**REQUIREMENT:** Write the data below out in full, exactly as it stands.

[Saved data entries]

>>>

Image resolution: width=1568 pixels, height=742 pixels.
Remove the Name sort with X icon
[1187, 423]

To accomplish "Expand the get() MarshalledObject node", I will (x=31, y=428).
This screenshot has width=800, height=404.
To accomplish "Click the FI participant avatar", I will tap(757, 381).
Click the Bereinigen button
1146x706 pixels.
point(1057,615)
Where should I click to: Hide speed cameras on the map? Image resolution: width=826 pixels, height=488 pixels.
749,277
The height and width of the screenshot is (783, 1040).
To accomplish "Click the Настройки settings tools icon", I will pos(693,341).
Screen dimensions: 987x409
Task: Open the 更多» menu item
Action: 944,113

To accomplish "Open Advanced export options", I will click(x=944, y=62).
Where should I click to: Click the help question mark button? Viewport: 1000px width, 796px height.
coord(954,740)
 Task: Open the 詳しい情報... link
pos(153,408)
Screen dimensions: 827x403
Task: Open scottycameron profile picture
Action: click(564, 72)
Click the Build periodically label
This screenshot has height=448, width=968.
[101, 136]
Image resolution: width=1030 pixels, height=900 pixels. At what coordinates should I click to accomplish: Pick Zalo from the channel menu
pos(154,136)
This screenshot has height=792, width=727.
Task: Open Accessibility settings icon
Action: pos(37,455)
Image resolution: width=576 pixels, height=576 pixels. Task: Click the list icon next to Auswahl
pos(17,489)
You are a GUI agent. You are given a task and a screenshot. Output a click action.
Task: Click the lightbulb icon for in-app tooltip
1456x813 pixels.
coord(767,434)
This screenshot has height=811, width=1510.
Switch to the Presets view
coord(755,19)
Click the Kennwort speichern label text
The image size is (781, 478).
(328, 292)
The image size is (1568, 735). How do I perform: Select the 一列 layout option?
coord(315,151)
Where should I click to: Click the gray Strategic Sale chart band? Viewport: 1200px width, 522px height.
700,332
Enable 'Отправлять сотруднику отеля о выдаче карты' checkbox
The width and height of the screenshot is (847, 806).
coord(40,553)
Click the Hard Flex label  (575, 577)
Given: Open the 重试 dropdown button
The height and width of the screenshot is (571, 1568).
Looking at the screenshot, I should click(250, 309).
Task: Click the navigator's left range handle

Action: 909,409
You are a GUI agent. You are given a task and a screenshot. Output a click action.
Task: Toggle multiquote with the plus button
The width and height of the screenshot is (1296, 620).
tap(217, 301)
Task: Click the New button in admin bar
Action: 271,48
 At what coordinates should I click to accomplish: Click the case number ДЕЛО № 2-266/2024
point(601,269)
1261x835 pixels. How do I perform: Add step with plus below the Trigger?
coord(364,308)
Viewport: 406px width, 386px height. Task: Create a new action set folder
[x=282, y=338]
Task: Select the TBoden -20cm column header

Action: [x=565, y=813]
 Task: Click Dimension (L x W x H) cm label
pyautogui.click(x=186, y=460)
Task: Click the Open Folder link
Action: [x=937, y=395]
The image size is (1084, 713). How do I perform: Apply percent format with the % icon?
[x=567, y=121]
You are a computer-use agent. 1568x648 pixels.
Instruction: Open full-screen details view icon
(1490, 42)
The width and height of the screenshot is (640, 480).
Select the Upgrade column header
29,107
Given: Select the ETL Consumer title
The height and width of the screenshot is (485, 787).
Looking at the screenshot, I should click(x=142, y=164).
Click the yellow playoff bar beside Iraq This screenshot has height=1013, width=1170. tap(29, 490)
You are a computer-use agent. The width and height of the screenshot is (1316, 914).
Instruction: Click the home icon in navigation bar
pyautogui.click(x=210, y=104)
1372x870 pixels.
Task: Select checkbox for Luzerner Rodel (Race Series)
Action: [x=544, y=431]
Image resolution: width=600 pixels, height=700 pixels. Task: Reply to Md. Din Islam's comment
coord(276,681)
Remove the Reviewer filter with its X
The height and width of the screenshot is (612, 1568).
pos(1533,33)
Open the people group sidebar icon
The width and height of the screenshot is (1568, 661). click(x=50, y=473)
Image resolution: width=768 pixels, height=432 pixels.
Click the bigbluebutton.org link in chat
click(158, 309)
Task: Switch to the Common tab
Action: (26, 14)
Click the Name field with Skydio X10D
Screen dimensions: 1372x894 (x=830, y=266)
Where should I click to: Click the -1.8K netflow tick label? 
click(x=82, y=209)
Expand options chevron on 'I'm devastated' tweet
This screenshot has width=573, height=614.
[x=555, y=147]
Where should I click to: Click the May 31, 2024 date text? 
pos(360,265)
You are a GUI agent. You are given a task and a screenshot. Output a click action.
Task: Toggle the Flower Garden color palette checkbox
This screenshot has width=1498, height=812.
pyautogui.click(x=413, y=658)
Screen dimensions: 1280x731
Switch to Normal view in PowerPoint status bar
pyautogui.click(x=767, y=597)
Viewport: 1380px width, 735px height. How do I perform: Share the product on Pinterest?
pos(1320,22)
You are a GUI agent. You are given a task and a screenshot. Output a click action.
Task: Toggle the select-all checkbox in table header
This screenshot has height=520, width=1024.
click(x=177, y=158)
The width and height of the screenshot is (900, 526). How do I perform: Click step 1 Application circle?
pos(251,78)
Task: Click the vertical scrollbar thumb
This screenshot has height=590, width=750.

<<<

**ANSWER TO THE EXERCISE:**
Image resolution: width=1568 pixels, height=742 pixels.
Remove the Name sort with X icon
[1187, 423]

To accomplish "Expand the get() MarshalledObject node", I will (x=31, y=428).
This screenshot has width=800, height=404.
To accomplish "Click the FI participant avatar", I will tap(757, 381).
Click the Bereinigen button
1146x706 pixels.
point(1057,615)
Where should I click to: Hide speed cameras on the map? Image resolution: width=826 pixels, height=488 pixels.
749,277
The height and width of the screenshot is (783, 1040).
To accomplish "Click the Настройки settings tools icon", I will pos(693,341).
Screen dimensions: 987x409
Task: Open the 更多» menu item
Action: 944,113

To accomplish "Open Advanced export options", I will click(x=944, y=62).
Where should I click to: Click the help question mark button? Viewport: 1000px width, 796px height.
coord(954,740)
 Task: Open the 詳しい情報... link
pos(153,408)
Screen dimensions: 827x403
Task: Open scottycameron profile picture
Action: click(564, 72)
Click the Build periodically label
This screenshot has height=448, width=968.
[101, 136]
Image resolution: width=1030 pixels, height=900 pixels. At what coordinates should I click to accomplish: Pick Zalo from the channel menu
pos(154,136)
This screenshot has height=792, width=727.
Task: Open Accessibility settings icon
Action: pos(37,455)
Image resolution: width=576 pixels, height=576 pixels. Task: Click the list icon next to Auswahl
pos(17,489)
You are a GUI agent. You are given a task and a screenshot. Output a click action.
Task: Click the lightbulb icon for in-app tooltip
1456x813 pixels.
coord(767,434)
This screenshot has height=811, width=1510.
Switch to the Presets view
coord(755,19)
Click the Kennwort speichern label text
The image size is (781, 478).
(328, 292)
The image size is (1568, 735). How do I perform: Select the 一列 layout option?
coord(315,151)
Where should I click to: Click the gray Strategic Sale chart band? Viewport: 1200px width, 522px height.
700,332
Enable 'Отправлять сотруднику отеля о выдаче карты' checkbox
The width and height of the screenshot is (847, 806).
coord(40,553)
Click the Hard Flex label  (575, 577)
Given: Open the 重试 dropdown button
The height and width of the screenshot is (571, 1568).
Looking at the screenshot, I should click(250, 309).
Task: Click the navigator's left range handle

Action: 909,409
You are a GUI agent. You are given a task and a screenshot. Output a click action.
Task: Toggle multiquote with the plus button
The width and height of the screenshot is (1296, 620).
tap(217, 301)
Task: Click the New button in admin bar
Action: 271,48
 At what coordinates should I click to accomplish: Click the case number ДЕЛО № 2-266/2024
point(601,269)
1261x835 pixels. How do I perform: Add step with plus below the Trigger?
coord(364,308)
Viewport: 406px width, 386px height. Task: Create a new action set folder
[x=282, y=338]
Task: Select the TBoden -20cm column header

Action: [x=565, y=813]
 Task: Click Dimension (L x W x H) cm label
pyautogui.click(x=186, y=460)
Task: Click the Open Folder link
Action: [x=937, y=395]
The image size is (1084, 713). How do I perform: Apply percent format with the % icon?
[x=567, y=121]
You are a computer-use agent. 1568x648 pixels.
Instruction: Open full-screen details view icon
(1490, 42)
The width and height of the screenshot is (640, 480).
Select the Upgrade column header
29,107
Given: Select the ETL Consumer title
The height and width of the screenshot is (485, 787).
Looking at the screenshot, I should click(x=142, y=164).
Click the yellow playoff bar beside Iraq This screenshot has height=1013, width=1170. tap(29, 490)
You are a computer-use agent. The width and height of the screenshot is (1316, 914).
Instruction: Click the home icon in navigation bar
pyautogui.click(x=210, y=104)
1372x870 pixels.
Task: Select checkbox for Luzerner Rodel (Race Series)
Action: [x=544, y=431]
Image resolution: width=600 pixels, height=700 pixels. Task: Reply to Md. Din Islam's comment
coord(276,681)
Remove the Reviewer filter with its X
The height and width of the screenshot is (612, 1568).
pos(1533,33)
Open the people group sidebar icon
The width and height of the screenshot is (1568, 661). click(x=50, y=473)
Image resolution: width=768 pixels, height=432 pixels.
Click the bigbluebutton.org link in chat
click(158, 309)
Task: Switch to the Common tab
Action: (26, 14)
Click the Name field with Skydio X10D
Screen dimensions: 1372x894 (x=830, y=266)
Where should I click to: Click the -1.8K netflow tick label? 
click(x=82, y=209)
Expand options chevron on 'I'm devastated' tweet
This screenshot has width=573, height=614.
[x=555, y=147]
Where should I click to: Click the May 31, 2024 date text? 
pos(360,265)
You are a GUI agent. You are given a task and a screenshot. Output a click action.
Task: Toggle the Flower Garden color palette checkbox
This screenshot has width=1498, height=812.
pyautogui.click(x=413, y=658)
Screen dimensions: 1280x731
Switch to Normal view in PowerPoint status bar
pyautogui.click(x=767, y=597)
Viewport: 1380px width, 735px height. How do I perform: Share the product on Pinterest?
pos(1320,22)
You are a GUI agent. You are given a task and a screenshot. Output a click action.
Task: Toggle the select-all checkbox in table header
This screenshot has height=520, width=1024.
click(x=177, y=158)
The width and height of the screenshot is (900, 526). How do I perform: Click step 1 Application circle?
pos(251,78)
Task: Click the vertical scrollbar thumb
This screenshot has height=590, width=750.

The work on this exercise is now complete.